PURPOSE:  To describe the development and validation of APACHE IV benchmarks for ICU length of stay.

METHODS:  The equations used to generate ICU length of stay benchmarks were developed using ICU day 1 data for 116,209 admissions to 104 ICUs at 45 hospitals during 2002 and 2003. Of these admissions 69,692 were used for model development and 46,517 were used to validate the model. A linear regression procedure was used to estimate exact ICU stay in days and fractions of days. Predictor variables were similar to those used for APACHE III estimates, but new variables (mechanical ventilation, thrombolysis, the impact of sedation on Glasgow Coma Score (GCS), and a rescaled GCS and PaO2:FIO2) were added, and different statistical modeling (restricted cubic splines) was used. We assessed the accuracy of APACHE IV ICU stay predictions by examining the degree of correspondence between mean observed and mean predicted ICU stay (paired Student’s t-test), and by calculating a correlation coefficient (R2).

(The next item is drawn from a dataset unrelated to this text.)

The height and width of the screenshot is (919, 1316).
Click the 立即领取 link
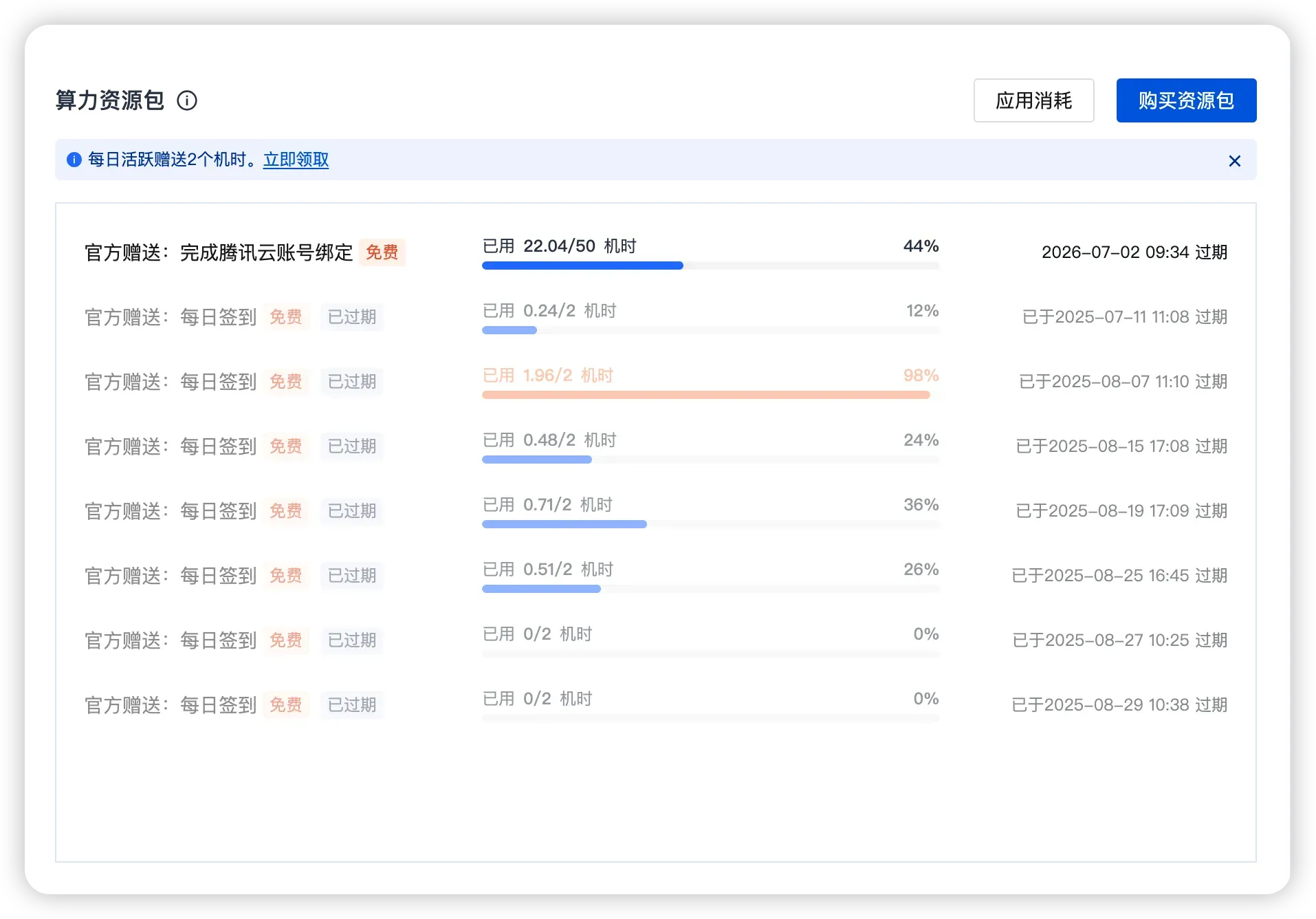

RESULTS:  Based on relative explanatory power, the most important predictor variables were the acute physiology score (50%), ICU admission diagnosis (14%), ventilator status (11%) and the inability to assess a GCS due to sedation (11%). As the acute physiology score rose there was a linear increase in ICU stay until the score exceeded 80, at which point ICU stay decreased. For the validation data set the aggregate mean observed ICU stay was 3.86 days and mean predicted was 3.78 days (p<0.001). Among 116 ICU admission diagnoses there were only two significant differences (p<0.01) between mean observed and mean predicted ICU stay. The model’s R2 was 0.215 indicating that the model accounted for 21.5% of the variation in ICU stay.

CONCLUSION:  APACHE IV predictions of ICU stay are well calibrated and should provide useful benchmarks for evaluating efficiency in U.S. ICUs.

CLINICAL IMPLICATIONS:  Clinicians can use these benchmarks to assess their unit’s throughput efficiency and monitor the impact of protocols aimed at reducing ICU stay for specific patient groups.

DISCLOSURE:  Jack Zimmerman, Consultant fee, speaker bureau, advisory committee, etc. Medical and Research Consultant.